Records drawn from a dataset:
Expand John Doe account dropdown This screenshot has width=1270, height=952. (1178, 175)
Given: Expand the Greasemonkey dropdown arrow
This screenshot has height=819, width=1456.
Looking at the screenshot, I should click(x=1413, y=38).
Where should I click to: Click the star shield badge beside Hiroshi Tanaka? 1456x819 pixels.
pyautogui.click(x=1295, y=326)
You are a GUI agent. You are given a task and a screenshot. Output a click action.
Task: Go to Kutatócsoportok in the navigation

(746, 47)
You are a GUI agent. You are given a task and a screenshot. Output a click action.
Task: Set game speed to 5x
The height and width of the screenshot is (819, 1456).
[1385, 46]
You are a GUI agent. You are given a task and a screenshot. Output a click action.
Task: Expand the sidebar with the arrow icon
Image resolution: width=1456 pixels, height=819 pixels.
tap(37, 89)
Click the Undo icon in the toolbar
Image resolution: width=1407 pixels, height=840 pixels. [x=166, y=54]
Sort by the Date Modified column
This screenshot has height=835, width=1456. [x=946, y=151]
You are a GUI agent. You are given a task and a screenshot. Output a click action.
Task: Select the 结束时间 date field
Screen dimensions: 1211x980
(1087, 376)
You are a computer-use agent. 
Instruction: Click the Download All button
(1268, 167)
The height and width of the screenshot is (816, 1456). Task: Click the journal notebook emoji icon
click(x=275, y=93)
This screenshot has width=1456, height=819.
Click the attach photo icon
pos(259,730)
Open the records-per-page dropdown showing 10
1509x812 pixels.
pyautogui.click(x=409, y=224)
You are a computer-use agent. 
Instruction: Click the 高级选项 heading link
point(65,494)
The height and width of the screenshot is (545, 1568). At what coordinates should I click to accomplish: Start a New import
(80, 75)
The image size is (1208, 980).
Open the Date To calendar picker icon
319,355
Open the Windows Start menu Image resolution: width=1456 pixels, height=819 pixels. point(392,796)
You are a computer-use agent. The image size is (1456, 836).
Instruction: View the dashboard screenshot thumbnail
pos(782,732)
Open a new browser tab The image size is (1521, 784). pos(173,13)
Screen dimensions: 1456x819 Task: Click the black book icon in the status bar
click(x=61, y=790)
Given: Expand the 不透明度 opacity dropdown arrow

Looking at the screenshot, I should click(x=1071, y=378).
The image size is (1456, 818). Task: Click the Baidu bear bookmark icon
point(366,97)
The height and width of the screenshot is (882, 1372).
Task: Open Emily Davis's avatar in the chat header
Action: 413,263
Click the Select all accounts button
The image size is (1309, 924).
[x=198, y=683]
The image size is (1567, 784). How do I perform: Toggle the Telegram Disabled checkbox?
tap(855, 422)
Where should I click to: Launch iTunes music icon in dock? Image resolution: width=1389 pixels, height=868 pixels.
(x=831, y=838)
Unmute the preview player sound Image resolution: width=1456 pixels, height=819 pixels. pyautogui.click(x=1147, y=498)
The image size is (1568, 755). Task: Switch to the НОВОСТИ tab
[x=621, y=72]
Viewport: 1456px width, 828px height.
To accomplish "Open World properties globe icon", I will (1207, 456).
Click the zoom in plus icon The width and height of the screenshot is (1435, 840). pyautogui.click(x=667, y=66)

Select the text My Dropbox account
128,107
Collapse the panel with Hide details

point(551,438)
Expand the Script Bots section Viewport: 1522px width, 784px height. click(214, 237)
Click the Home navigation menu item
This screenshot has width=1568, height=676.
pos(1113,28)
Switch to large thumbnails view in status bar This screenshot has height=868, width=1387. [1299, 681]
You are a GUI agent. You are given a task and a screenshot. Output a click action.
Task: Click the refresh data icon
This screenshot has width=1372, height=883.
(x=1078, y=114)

**Work required:** Line by line, reproduce the data above exactly.

**Answer area:**
Expand John Doe account dropdown This screenshot has width=1270, height=952. (1178, 175)
Given: Expand the Greasemonkey dropdown arrow
This screenshot has height=819, width=1456.
Looking at the screenshot, I should click(x=1413, y=38).
Where should I click to: Click the star shield badge beside Hiroshi Tanaka? 1456x819 pixels.
pyautogui.click(x=1295, y=326)
You are a GUI agent. You are given a task and a screenshot. Output a click action.
Task: Go to Kutatócsoportok in the navigation

(746, 47)
You are a GUI agent. You are given a task and a screenshot. Output a click action.
Task: Set game speed to 5x
The height and width of the screenshot is (819, 1456).
[1385, 46]
You are a GUI agent. You are given a task and a screenshot. Output a click action.
Task: Expand the sidebar with the arrow icon
Image resolution: width=1456 pixels, height=819 pixels.
tap(37, 89)
Click the Undo icon in the toolbar
Image resolution: width=1407 pixels, height=840 pixels. [x=166, y=54]
Sort by the Date Modified column
This screenshot has height=835, width=1456. [x=946, y=151]
You are a GUI agent. You are given a task and a screenshot. Output a click action.
Task: Select the 结束时间 date field
Screen dimensions: 1211x980
(1087, 376)
You are a computer-use agent. 
Instruction: Click the Download All button
(1268, 167)
The height and width of the screenshot is (816, 1456). Task: Click the journal notebook emoji icon
click(x=275, y=93)
This screenshot has width=1456, height=819.
Click the attach photo icon
pos(259,730)
Open the records-per-page dropdown showing 10
1509x812 pixels.
pyautogui.click(x=409, y=224)
You are a computer-use agent. 
Instruction: Click the 高级选项 heading link
point(65,494)
The height and width of the screenshot is (545, 1568). At what coordinates should I click to accomplish: Start a New import
(80, 75)
The image size is (1208, 980).
Open the Date To calendar picker icon
319,355
Open the Windows Start menu Image resolution: width=1456 pixels, height=819 pixels. point(392,796)
You are a computer-use agent. The image size is (1456, 836).
Instruction: View the dashboard screenshot thumbnail
pos(782,732)
Open a new browser tab The image size is (1521, 784). pos(173,13)
Screen dimensions: 1456x819 Task: Click the black book icon in the status bar
click(x=61, y=790)
Given: Expand the 不透明度 opacity dropdown arrow

Looking at the screenshot, I should click(x=1071, y=378).
The image size is (1456, 818). Task: Click the Baidu bear bookmark icon
point(366,97)
The height and width of the screenshot is (882, 1372).
Task: Open Emily Davis's avatar in the chat header
Action: 413,263
Click the Select all accounts button
The image size is (1309, 924).
[x=198, y=683]
The image size is (1567, 784). How do I perform: Toggle the Telegram Disabled checkbox?
tap(855, 422)
Where should I click to: Launch iTunes music icon in dock? Image resolution: width=1389 pixels, height=868 pixels.
(x=831, y=838)
Unmute the preview player sound Image resolution: width=1456 pixels, height=819 pixels. pyautogui.click(x=1147, y=498)
The image size is (1568, 755). Task: Switch to the НОВОСТИ tab
[x=621, y=72]
Viewport: 1456px width, 828px height.
To accomplish "Open World properties globe icon", I will (1207, 456).
Click the zoom in plus icon The width and height of the screenshot is (1435, 840). pyautogui.click(x=667, y=66)

Select the text My Dropbox account
128,107
Collapse the panel with Hide details

point(551,438)
Expand the Script Bots section Viewport: 1522px width, 784px height. click(214, 237)
Click the Home navigation menu item
This screenshot has width=1568, height=676.
pos(1113,28)
Switch to large thumbnails view in status bar This screenshot has height=868, width=1387. [1299, 681]
You are a GUI agent. You are given a task and a screenshot. Output a click action.
Task: Click the refresh data icon
This screenshot has width=1372, height=883.
(x=1078, y=114)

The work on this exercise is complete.